Report the number of lines in the data below where the string "beside" shows up, and only that number.

--- Information provided ---

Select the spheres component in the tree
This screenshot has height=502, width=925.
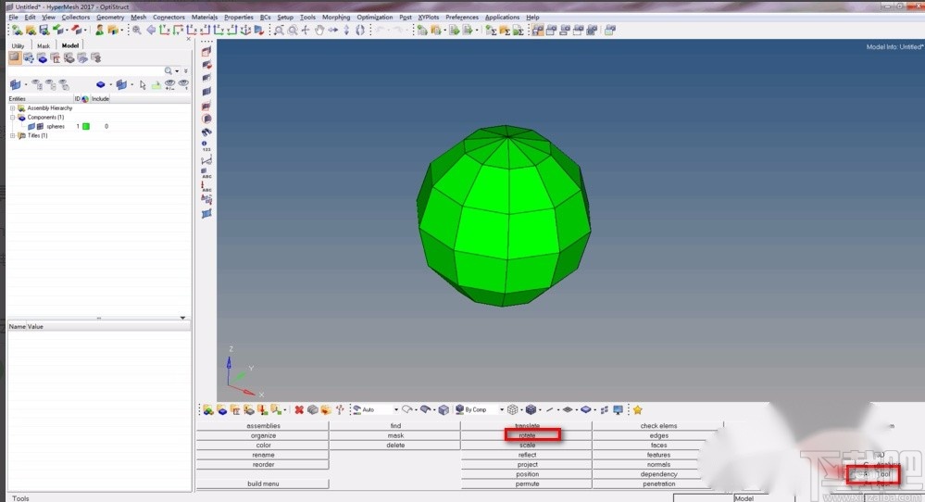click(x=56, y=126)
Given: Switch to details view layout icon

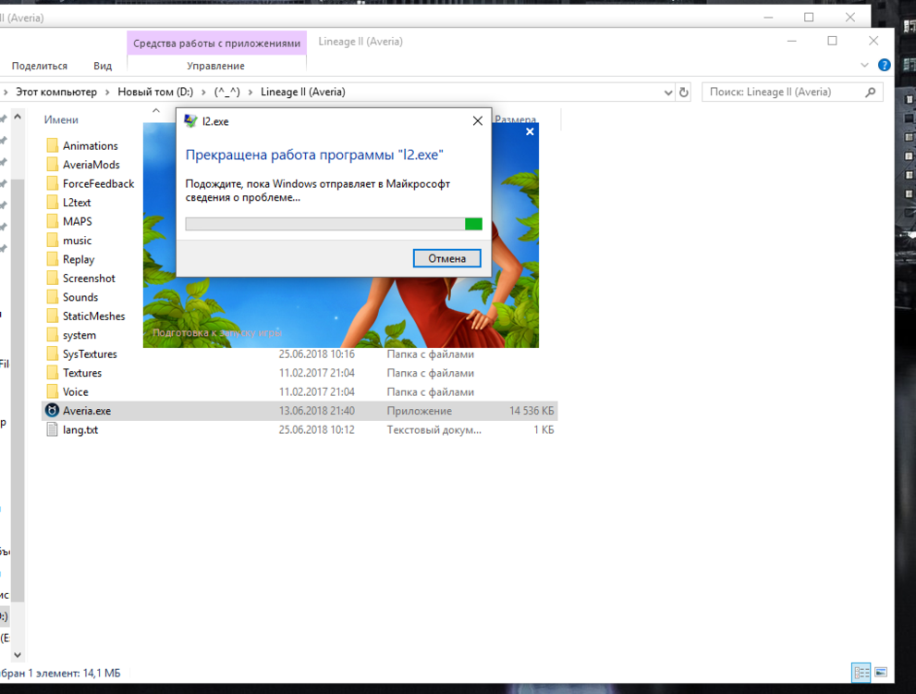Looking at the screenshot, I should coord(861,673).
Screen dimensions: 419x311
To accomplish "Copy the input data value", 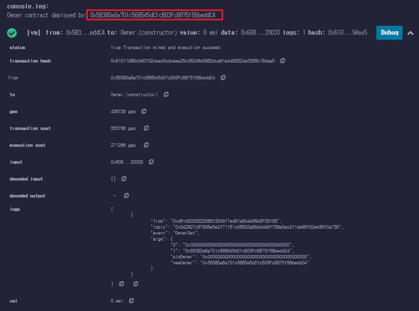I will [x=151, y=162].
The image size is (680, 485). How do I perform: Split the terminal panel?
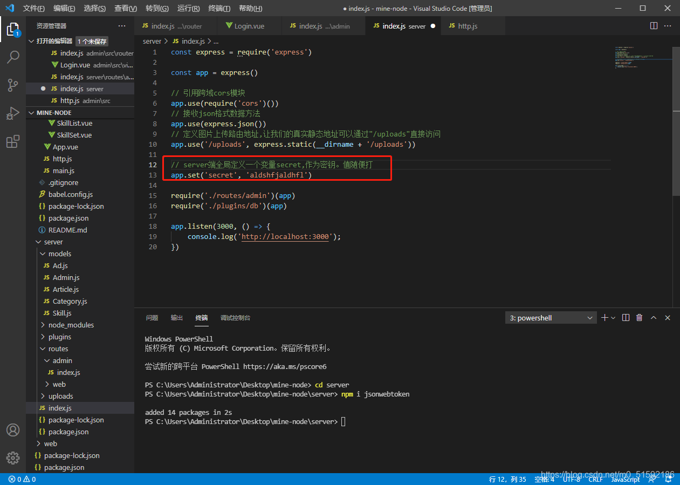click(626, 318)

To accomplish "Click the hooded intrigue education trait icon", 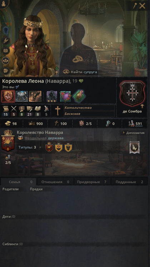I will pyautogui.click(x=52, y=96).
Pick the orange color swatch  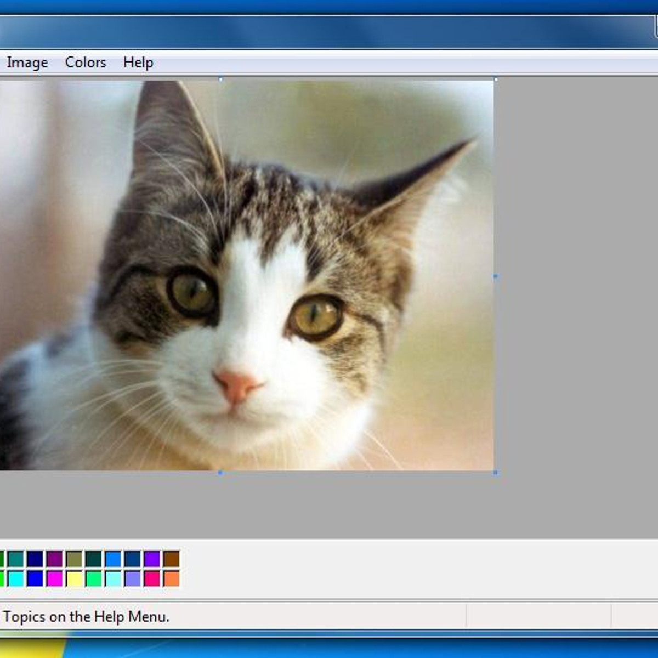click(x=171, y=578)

---
--- Information provided ---

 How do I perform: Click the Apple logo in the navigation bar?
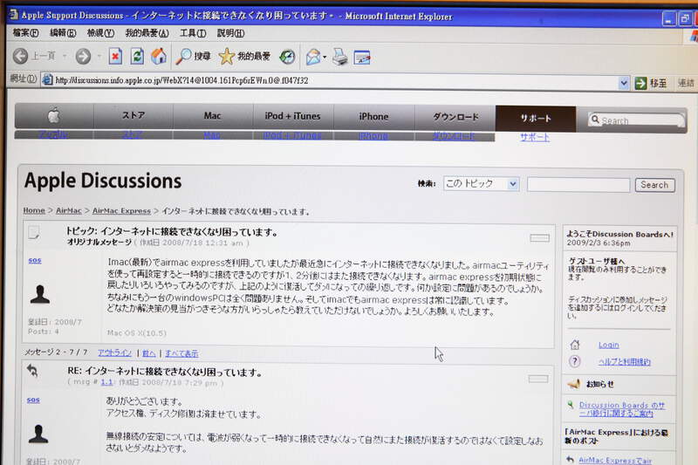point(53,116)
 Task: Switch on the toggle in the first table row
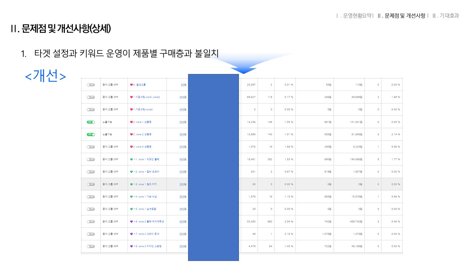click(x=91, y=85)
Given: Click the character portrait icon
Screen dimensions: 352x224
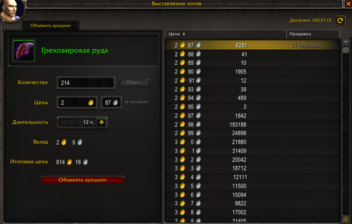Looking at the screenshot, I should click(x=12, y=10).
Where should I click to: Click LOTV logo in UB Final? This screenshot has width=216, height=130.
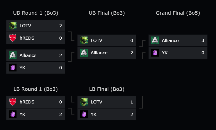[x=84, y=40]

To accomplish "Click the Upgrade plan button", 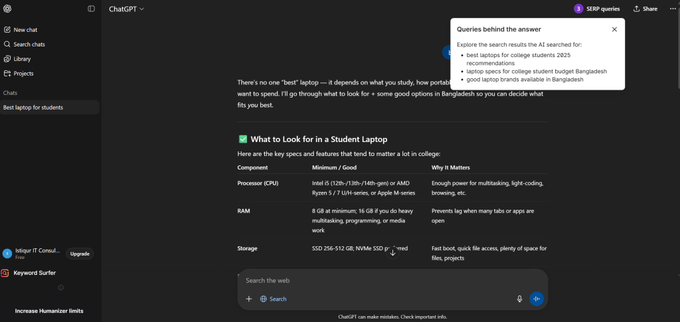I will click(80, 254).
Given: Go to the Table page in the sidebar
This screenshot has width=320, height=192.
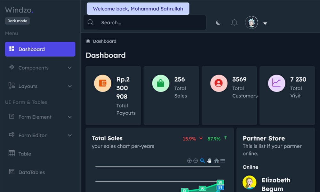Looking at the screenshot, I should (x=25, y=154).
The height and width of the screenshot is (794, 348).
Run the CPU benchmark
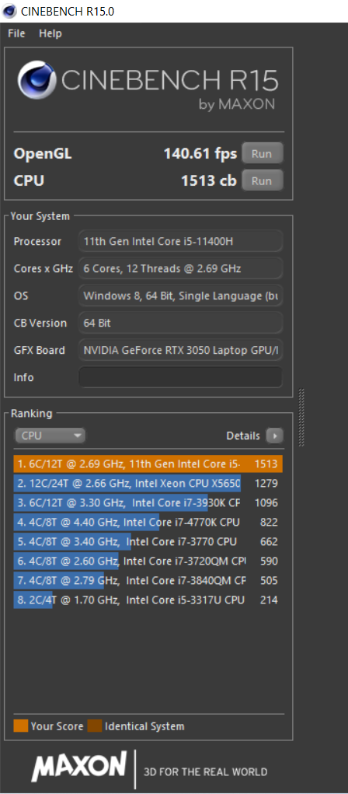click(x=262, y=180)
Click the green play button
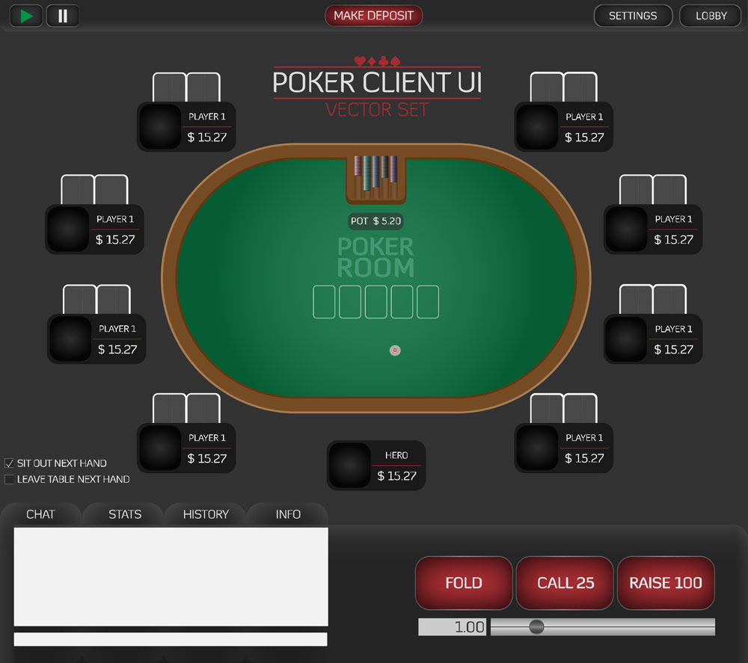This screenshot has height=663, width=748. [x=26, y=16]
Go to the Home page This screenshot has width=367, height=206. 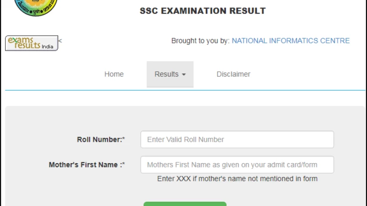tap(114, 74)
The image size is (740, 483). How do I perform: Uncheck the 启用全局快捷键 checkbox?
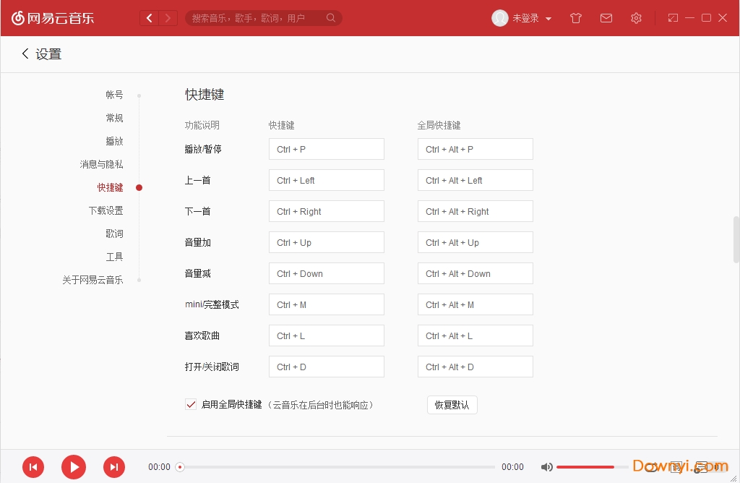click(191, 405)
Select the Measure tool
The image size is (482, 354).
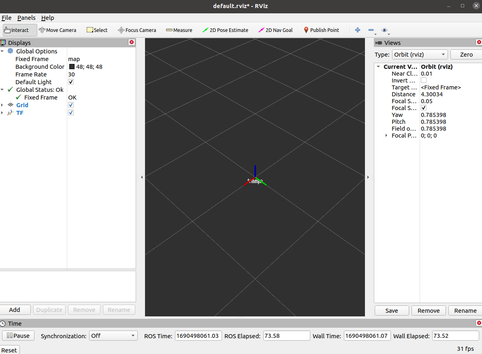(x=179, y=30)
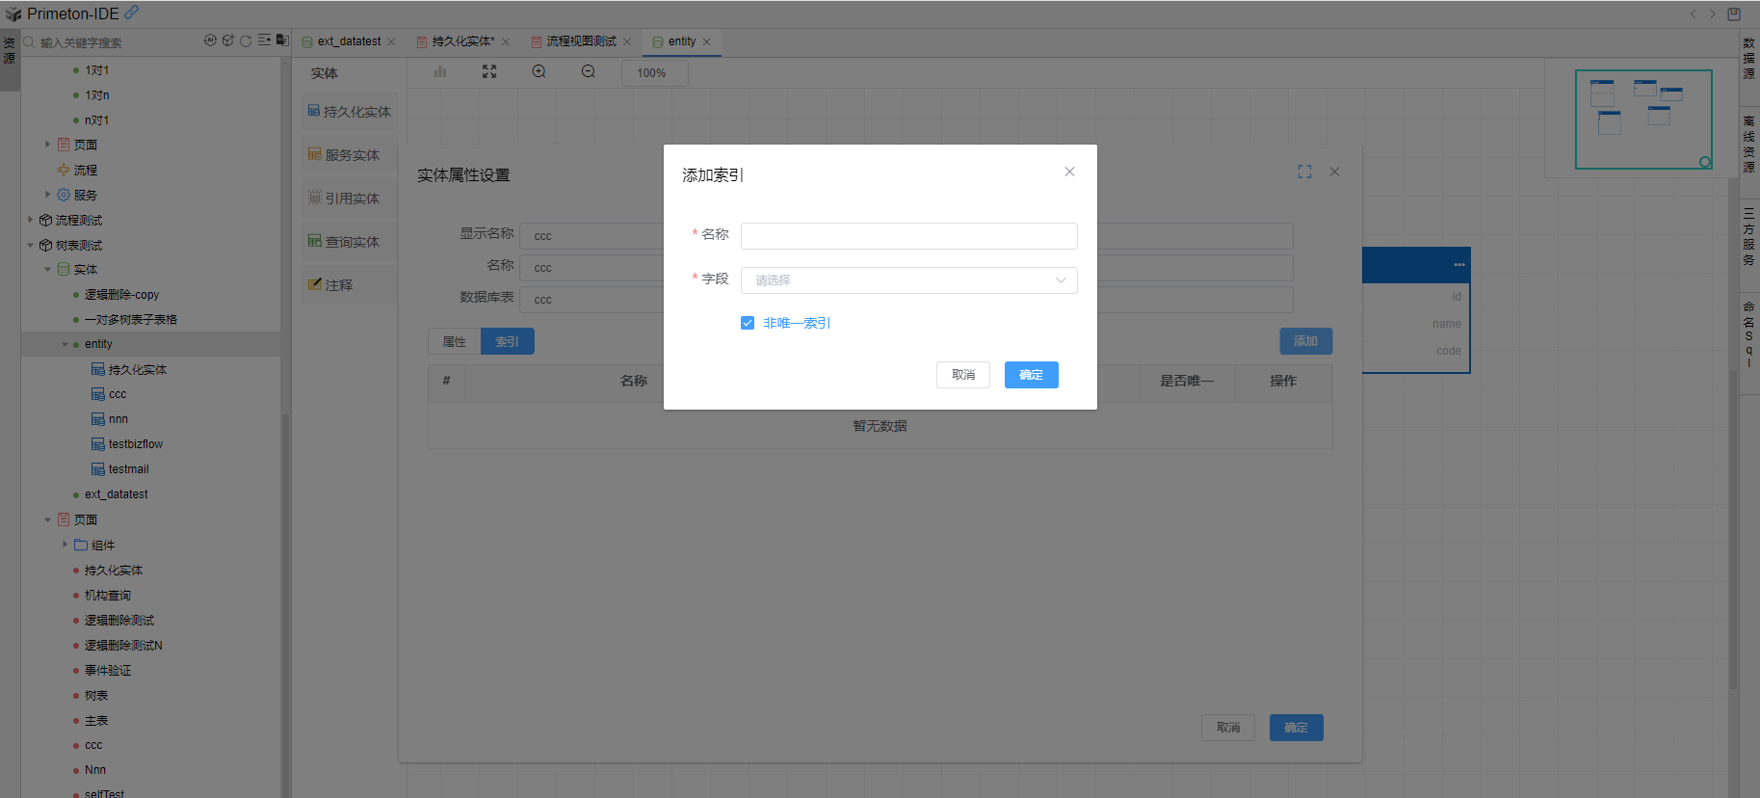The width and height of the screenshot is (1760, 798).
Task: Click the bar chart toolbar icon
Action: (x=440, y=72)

---
--- Information provided ---

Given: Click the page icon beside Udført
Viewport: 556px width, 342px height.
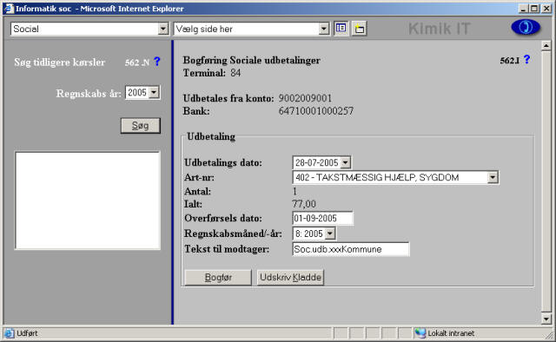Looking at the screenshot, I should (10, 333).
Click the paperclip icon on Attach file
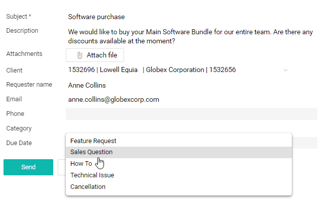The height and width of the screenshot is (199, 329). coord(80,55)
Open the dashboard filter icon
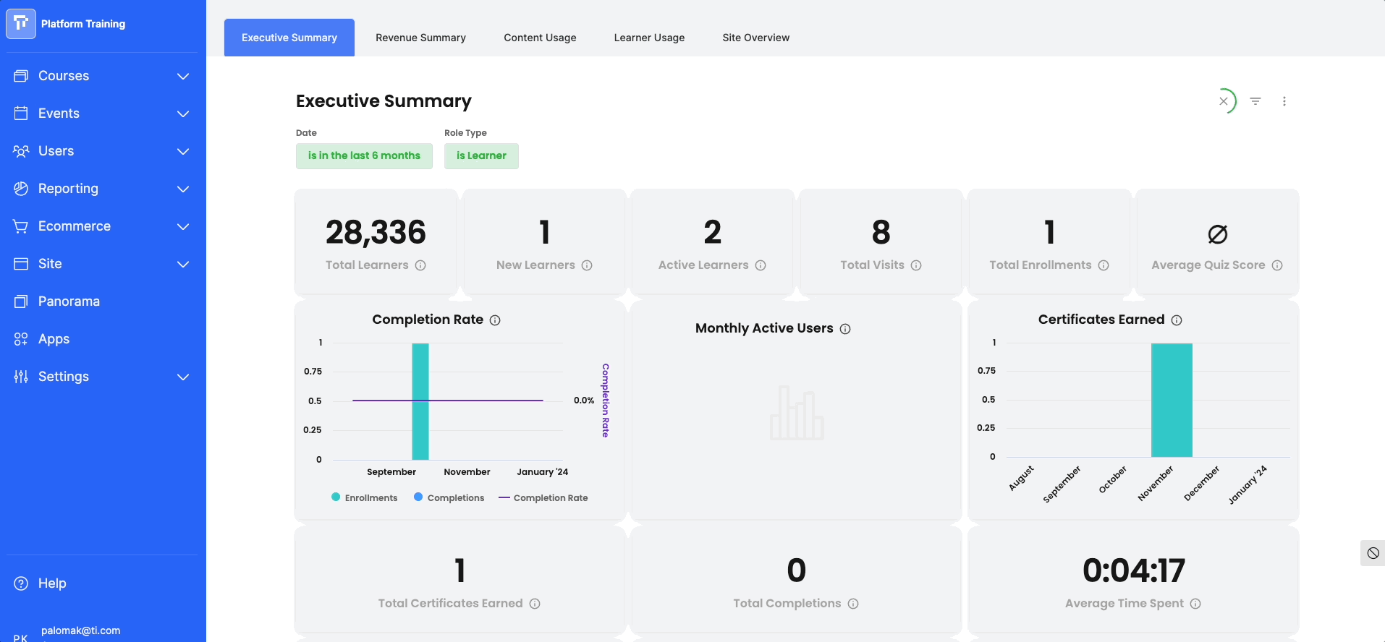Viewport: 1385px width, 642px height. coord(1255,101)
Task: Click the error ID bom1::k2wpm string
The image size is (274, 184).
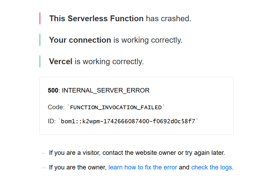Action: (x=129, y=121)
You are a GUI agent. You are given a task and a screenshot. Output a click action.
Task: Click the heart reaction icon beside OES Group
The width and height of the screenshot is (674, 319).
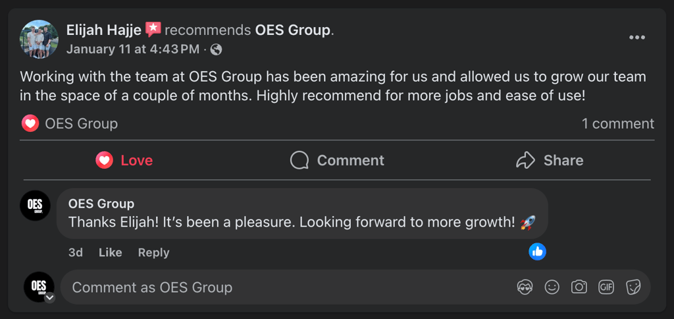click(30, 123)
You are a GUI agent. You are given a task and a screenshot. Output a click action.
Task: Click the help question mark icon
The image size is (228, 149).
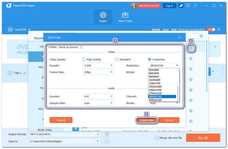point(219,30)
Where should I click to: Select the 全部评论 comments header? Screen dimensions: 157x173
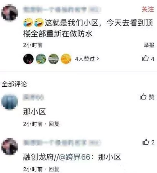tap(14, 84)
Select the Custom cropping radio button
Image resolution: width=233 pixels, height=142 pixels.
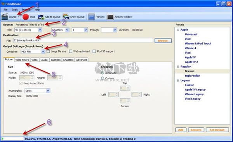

---

Task output: 2